The present series of specimens provides strong support for Manning’s (1971b) association of the juvenile holotype of Squilla calumnia Townsley, 1953 , with adults from Hawaii (all as O. calumnia ). As mentioned by Manning (1971b), characters diagnostic for adults are often undeveloped in postlarvae and juveniles. Townsley’s (1953) account of the holotype of S. calumnia agrees well with the postlarvae reported below. Ahyong (2000) showed that O. calumnia is a junior synonym of O. fabricii . In the present material, postlarvae show reduced carinae and lack anterolateral spines on the carapace, the rostral plate bears a median carina, the lateral processes of TS5-7 are indistinctly bilobed, fewer carinae on the abdominal somites are armed, the tubercles on the dorsal carina on the carpus of the raptorial claw are undeveloped as is the tooth on the outer margin of the merus of the raptorial claw.

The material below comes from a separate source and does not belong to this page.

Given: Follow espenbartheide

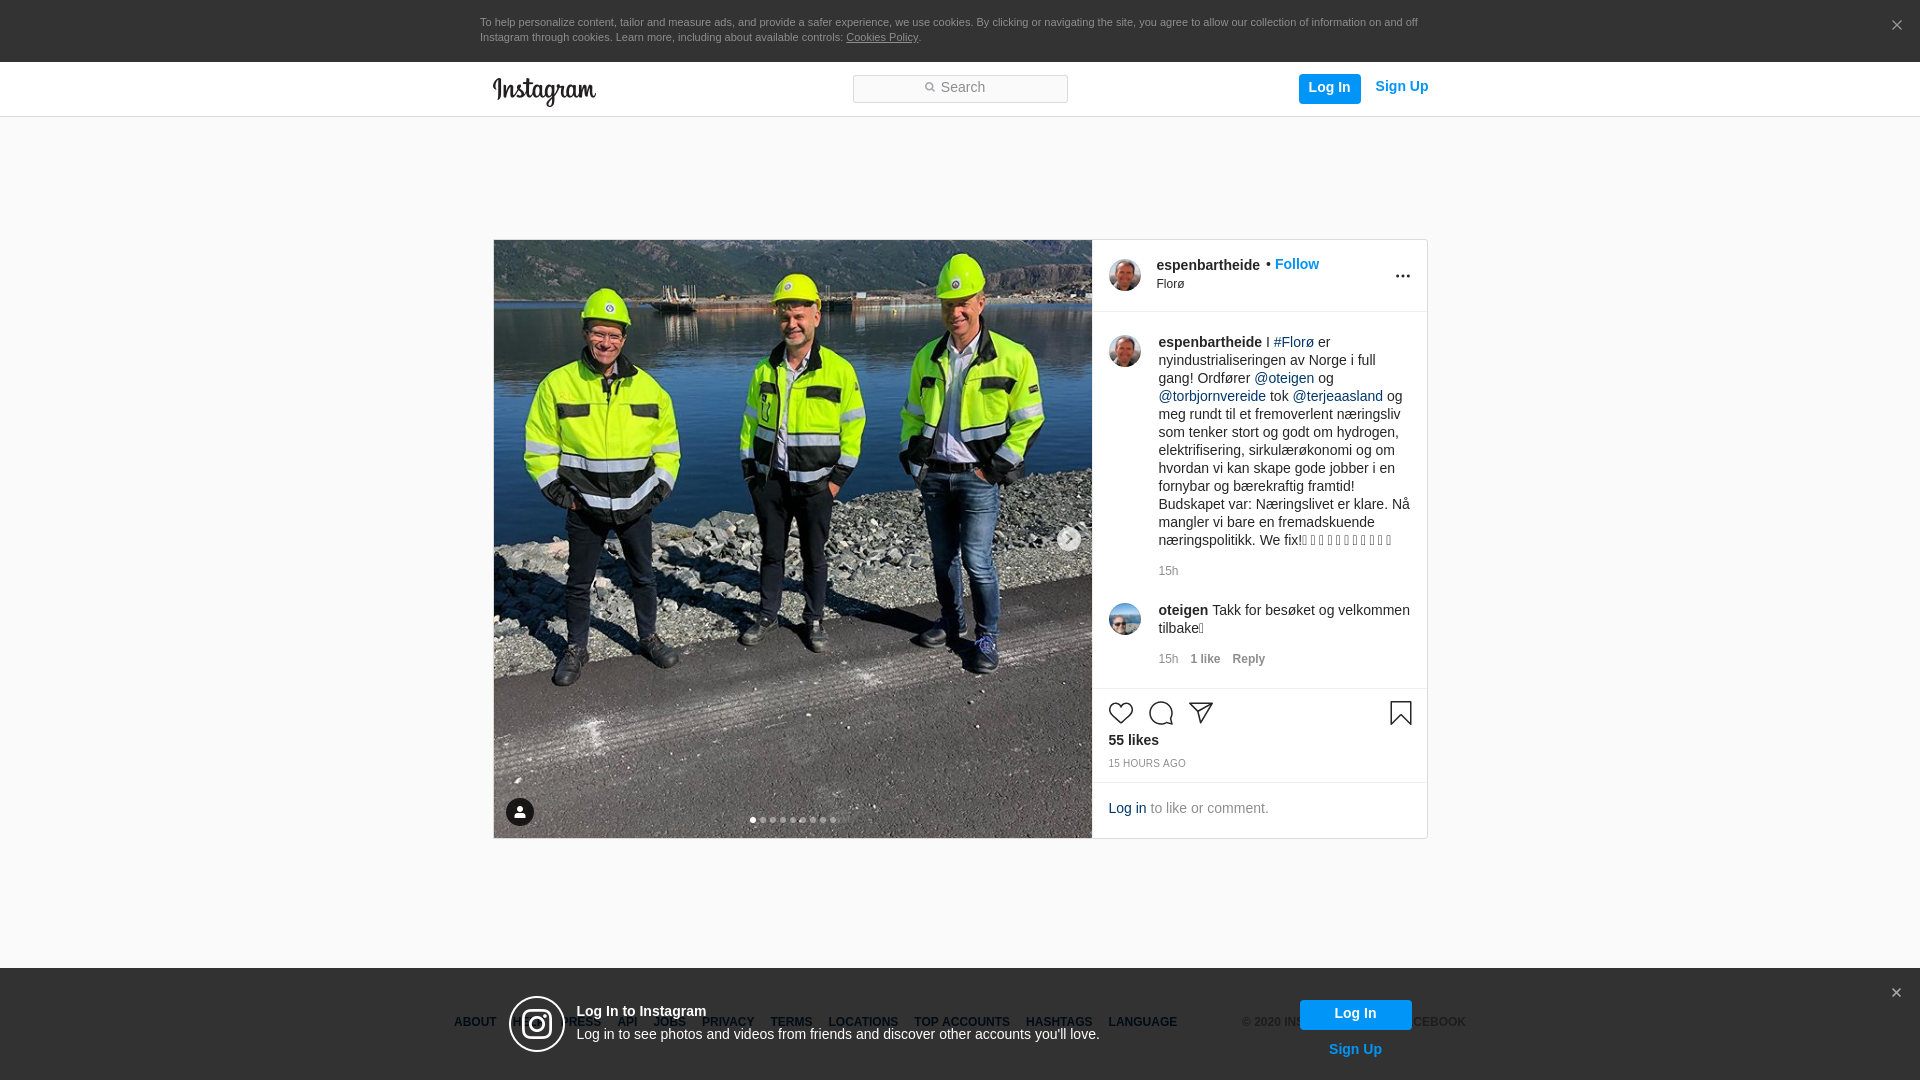Looking at the screenshot, I should click(x=1296, y=264).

In most of these characters, particularly in the morphology of the TS5-7 lateral processes, postlarval O. fabricii resemble adults of Busquilla Manning, 1978 ; the specimen from Tahiti reported by Poupin (1998) as B. quadraticauda (MNHN Sto 1961) is a juvenile of O. fabricii . By approximately tl 35, anterolateral spines on the carapace are well developed, the anterior bifurcation of the median carina on the carapace is usually interrupted, the carpus on the raptorial claw is irregular, the inferodistal margin on the merus of the raptorial claw is angular, the lobes on lateral processes of TS5-7 are better defined and the abdominal carinae are spined as follows: SM 5-6, IM 3-6, LT 2-6, MG 1-5. By tl 48, submedian carinae of AS 4 are armed posteriorly. Adult diagnostic characters are not shown until the tl exceeds 55 mm in which the median carina on the rostral plate more closely resembles a low tubercle, the median carina of the carapace is entire at the base of the anterior bifurcation, the carpus of the raptorial claw is distinctly tuberculate and the inferodistal angle is produced to a blunt tooth, the anterior lobes of the lateral processes of TS6-7 relatively slender, the penes are well developed and the abdominal spination is SM 4-6, IM (1)2-6, LT 1-6, MG 1-5.

Unfortunately, because diagnostic characters of adult O. fabricii do not develop until a relatively large size (tl> 55), the “slow” development of the anterior bifurcation of the carapace and submedi- an spines of AS 4 could confound specific as well as generic assignment. The single distinguishing character between Oratosquilla Manning, 1968 , and Oratosquillina Manning, 1995 is the condition of the anterior bifurcation of the median carina of the carapace, whether uninterrupted or interrupted basally. Moreover, many stomatopod species show adult characters at a considerably smaller size than O. fabricii . Therefore, the degree of development of the male penes and modified pleopod 1 endopod should be considered (as a surrogate for sexual maturity), particularly when identifying small specimens. Juveniles shorter than tl 55 could easily be confused with juvenile Oratosquillina asiatica (Manning 1978) because of the presence of the rostral carina, interrupted median carina of the carapace, irregular or tuberculate carpal carina of the raptorial claw and armed submedian carinae of AS 4 in some specimens. The preserved colour pattern of the two species is similar, but in O. fabricii the distal segment of the uropodal exopod is dark on the inner half and the anterior lobe of the lateral process of TS7 is a large conspicuous lobe, whereas in Oratosquillina asiatica , the distal segment is dark only on its inner proximal third or quarter and the anterior lobe of the lateral process of TS7 is present as a small point.

It is noteworthy that several of the juvenile characters of Oratosquilla fabricii are retained by adults of Quollastria Ahyong, 2001 , and Oratosquillina Manning, 1995 . Hence, species of Oratosquillina and Quollastria bear the interrupted anterior bifurcation of the median carina of the carapace and an uninterrupted dorsal carpal carina of the raptorial claw (in most species of Oratosquillina ) suggesting retention of paedomorphic characters in adults of the two genera. As noted by Ahyong (2001), adults of Busquilla retain many features of postlarval or juvenile Oratosquilla . The role of heterochrony in the radiation of the stomatopods warrants further study.